What the Russia Invasion of Ukraine Means to Real Estate Investors
Amidst all the uncertainties, it would be easy to advise investors to wait it out.
However, Tom LaSalvia, senior economist and housing specialist at Moody’s Analytics, notes that global investors look to the US for Treasury and Real Estate investments in times of uncertainty.
Besides, people will need shelter. They will still buy or rent a home regardless of the invasion. Real estate investors need not wait, but they need to be careful with where and how they invest. Think: is it wiser to invest in a traditional rental income or an Airbnb rental at a time when people prefer to spend their hard-earned money on essentials?
Investors who would like to succeed in these uncertain times should look beyond the top housing markets. They need to look for comparable properties and cities that won’t financially drain the renter and still earn a good investor’s profit.
For instance, Zillow predicted Tampa FL real estate market to be this year’s hottest. However, based on Mashvisor data as of March 10, 2022, Tampa’s housing stats were as follows:
- Median Property Price: $866,042
- Monthly Traditional Rental Income: $2,462
- Traditional Cash on Cash Return: 2.52%
- Price-to-Rent ratio: 29 (high)
Compare that with Suwannee FL real estate stats:
- Median Property Price: $350,938
- Monthly Traditional Rental Income: $1,373
- Traditional Cash on Cash Return: 9.32%
- Price-to-Rent Ratio: 21 (high)
It’s not a gloomy outlook for real estate investors after all.

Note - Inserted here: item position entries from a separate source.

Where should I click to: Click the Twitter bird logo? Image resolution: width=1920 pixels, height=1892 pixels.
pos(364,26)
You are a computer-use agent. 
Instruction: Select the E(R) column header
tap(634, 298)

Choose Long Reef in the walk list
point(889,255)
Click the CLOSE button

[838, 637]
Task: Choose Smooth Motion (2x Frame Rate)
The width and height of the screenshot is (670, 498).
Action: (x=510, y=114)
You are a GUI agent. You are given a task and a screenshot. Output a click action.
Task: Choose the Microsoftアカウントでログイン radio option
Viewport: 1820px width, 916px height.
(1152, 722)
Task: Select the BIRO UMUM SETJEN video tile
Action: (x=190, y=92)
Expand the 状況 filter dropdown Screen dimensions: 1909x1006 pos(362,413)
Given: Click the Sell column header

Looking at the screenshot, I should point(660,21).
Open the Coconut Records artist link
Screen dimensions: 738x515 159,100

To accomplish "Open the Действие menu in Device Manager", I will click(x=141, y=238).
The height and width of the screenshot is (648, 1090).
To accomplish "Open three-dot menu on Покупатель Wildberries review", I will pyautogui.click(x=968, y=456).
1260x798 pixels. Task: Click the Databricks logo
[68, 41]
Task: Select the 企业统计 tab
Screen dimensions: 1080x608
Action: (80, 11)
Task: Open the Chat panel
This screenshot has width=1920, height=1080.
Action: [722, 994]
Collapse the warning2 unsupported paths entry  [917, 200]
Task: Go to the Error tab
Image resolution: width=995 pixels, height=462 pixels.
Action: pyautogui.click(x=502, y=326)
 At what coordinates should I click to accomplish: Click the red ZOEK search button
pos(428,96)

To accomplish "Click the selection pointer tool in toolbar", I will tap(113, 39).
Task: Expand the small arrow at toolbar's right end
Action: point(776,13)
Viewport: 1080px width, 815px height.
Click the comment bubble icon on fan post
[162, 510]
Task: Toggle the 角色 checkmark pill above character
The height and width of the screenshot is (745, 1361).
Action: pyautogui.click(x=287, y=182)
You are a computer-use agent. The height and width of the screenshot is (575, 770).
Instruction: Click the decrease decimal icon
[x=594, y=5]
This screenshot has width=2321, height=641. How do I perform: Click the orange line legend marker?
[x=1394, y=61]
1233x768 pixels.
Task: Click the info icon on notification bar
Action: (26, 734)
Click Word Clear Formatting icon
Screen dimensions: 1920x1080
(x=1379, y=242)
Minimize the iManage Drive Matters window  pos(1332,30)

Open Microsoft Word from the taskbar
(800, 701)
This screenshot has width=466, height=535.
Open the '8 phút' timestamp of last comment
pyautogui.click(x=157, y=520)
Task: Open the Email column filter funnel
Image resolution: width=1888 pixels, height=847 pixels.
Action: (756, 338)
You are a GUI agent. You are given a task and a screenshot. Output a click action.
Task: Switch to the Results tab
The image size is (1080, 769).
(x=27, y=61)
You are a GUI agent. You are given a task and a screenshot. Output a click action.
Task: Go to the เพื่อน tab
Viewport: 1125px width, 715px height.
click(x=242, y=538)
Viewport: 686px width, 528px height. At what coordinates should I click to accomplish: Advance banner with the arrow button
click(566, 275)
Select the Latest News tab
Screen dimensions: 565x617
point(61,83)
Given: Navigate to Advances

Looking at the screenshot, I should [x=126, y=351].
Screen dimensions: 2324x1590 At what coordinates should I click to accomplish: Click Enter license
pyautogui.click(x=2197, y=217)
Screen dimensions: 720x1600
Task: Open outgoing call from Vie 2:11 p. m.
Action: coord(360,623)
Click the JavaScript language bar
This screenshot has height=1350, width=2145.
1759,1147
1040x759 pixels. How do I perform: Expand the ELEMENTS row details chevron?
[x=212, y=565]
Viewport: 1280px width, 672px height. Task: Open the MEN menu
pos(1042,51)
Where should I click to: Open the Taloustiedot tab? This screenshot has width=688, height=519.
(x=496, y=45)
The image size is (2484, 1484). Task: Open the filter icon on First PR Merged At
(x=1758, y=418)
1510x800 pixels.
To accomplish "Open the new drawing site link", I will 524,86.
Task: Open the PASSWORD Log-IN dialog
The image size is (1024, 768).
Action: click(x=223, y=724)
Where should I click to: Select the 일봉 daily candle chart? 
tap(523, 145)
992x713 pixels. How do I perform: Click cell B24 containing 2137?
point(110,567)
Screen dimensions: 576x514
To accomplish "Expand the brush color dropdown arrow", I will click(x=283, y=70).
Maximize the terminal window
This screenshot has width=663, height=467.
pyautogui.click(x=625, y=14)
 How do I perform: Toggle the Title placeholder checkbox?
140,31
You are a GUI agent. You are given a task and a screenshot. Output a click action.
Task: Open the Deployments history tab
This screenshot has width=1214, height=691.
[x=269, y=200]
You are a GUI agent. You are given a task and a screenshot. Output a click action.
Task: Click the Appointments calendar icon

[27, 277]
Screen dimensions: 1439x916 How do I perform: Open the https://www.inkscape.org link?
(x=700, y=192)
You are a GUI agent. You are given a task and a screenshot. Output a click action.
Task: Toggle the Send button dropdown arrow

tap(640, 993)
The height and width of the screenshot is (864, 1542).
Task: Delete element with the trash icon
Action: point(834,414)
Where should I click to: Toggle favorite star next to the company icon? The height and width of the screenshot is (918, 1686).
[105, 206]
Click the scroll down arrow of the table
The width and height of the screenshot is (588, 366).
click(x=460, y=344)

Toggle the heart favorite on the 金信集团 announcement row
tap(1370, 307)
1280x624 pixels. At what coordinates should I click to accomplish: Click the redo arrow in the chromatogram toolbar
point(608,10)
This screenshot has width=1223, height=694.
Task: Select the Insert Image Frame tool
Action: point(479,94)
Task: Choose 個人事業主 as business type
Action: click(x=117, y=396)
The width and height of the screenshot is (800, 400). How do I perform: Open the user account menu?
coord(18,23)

The Russia invasion of Ukraine brings the world into economic turmoil. With oil and gas prices going up, people worldwide are bracing themselves for rising inflation rates.
For the US housing market, most experts believe that their forecast of a bright year ahead for the housing industry has been crushed by the ongoing conflict. But optimists choose to see the silver lining despite the precarious situation.
Real estate investors may choose to wait it out or go for it, depending on their risk tolerance. But we advise those who will brave the storm to decide wisely and perform a thorough investment property analysis.